**Task objective**
In the data from the start up to and including the line with "coord(446,147)", swap "calendar picker" for "date picker" and rewrite those lines with nothing else changed. Leave the pictures out.

========================================================================

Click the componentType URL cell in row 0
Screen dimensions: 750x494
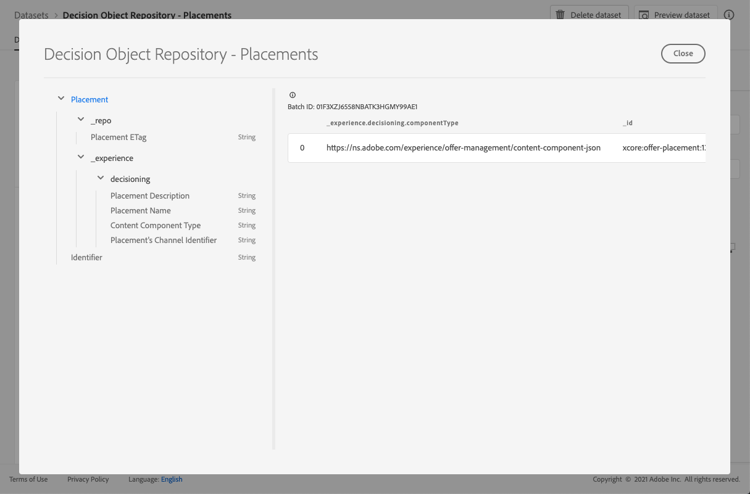tap(463, 148)
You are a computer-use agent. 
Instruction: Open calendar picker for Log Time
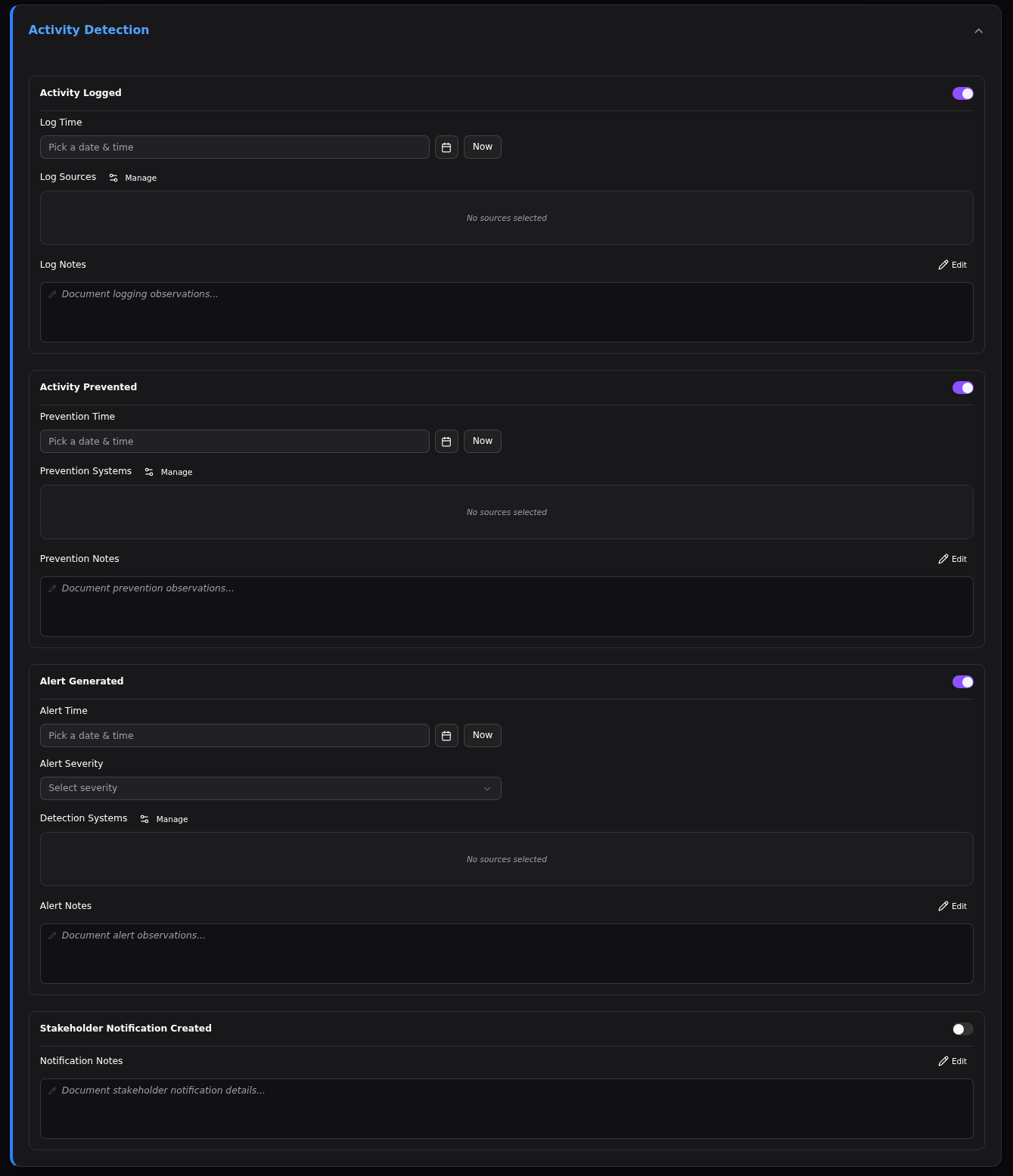coord(446,147)
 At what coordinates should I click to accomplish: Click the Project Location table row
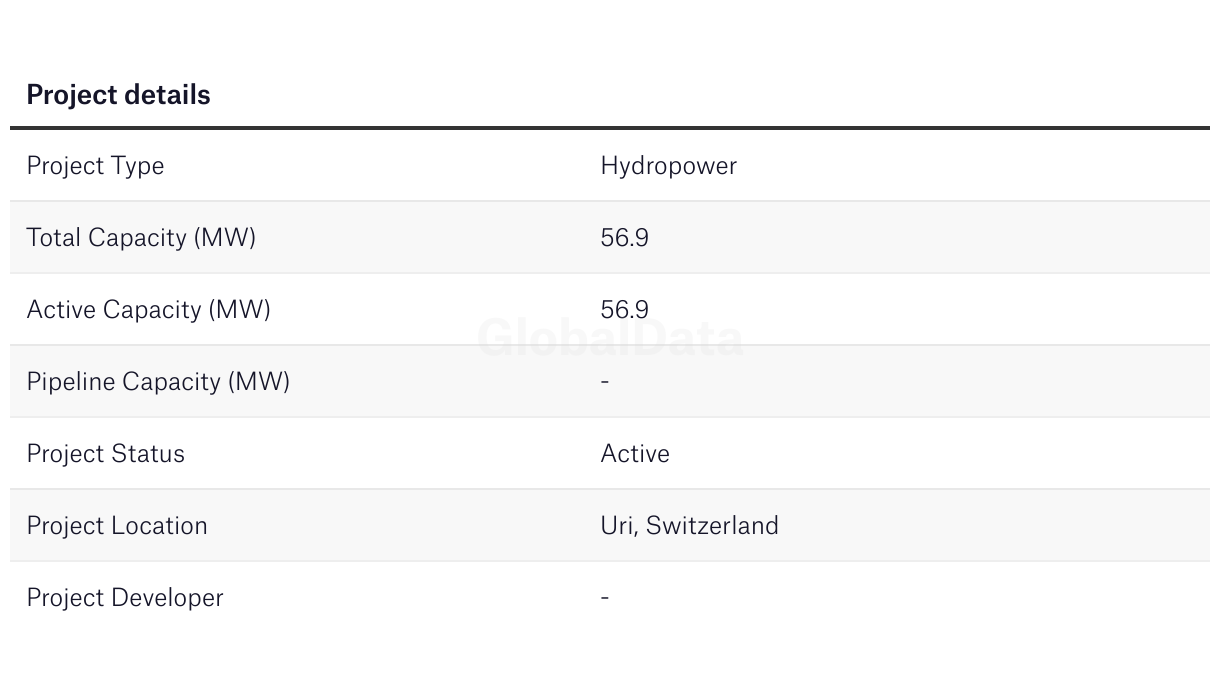click(610, 526)
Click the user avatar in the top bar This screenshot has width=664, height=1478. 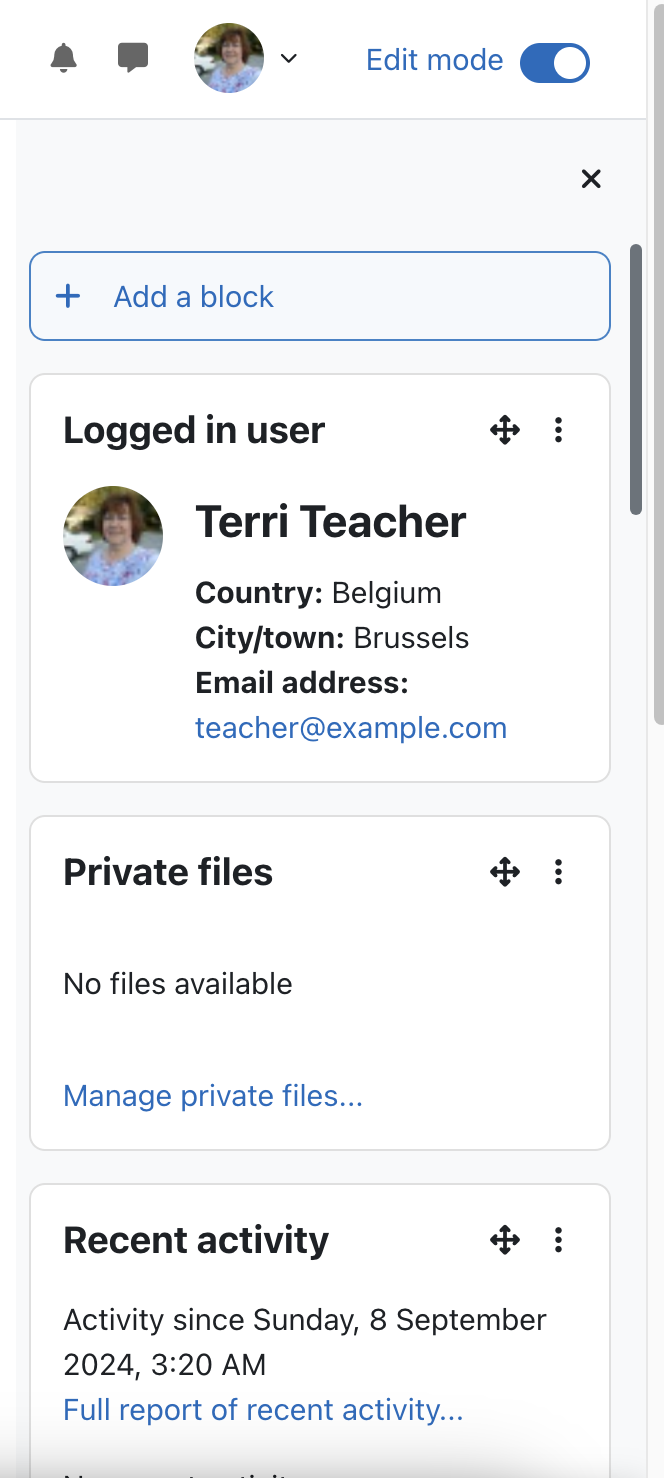[229, 58]
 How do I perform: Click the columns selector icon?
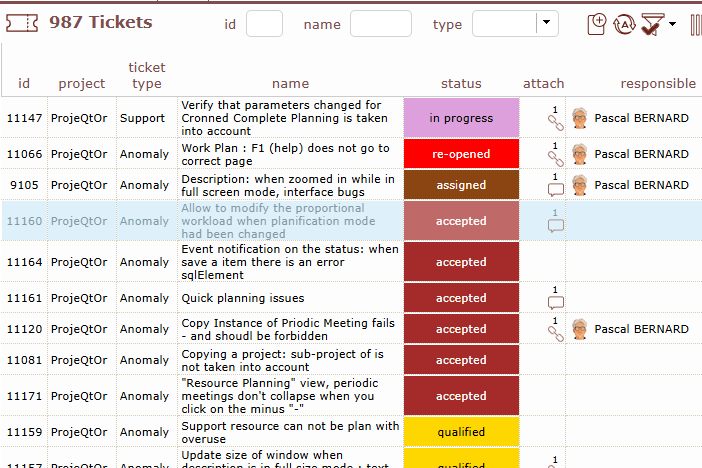(x=695, y=24)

========================================================================

**Answer to the exercise**
Click the componentType URL cell in row 0
Screen dimensions: 750x494
tap(463, 148)
You are a computer-use agent. 
Instruction: Open date picker for Log Time
coord(446,147)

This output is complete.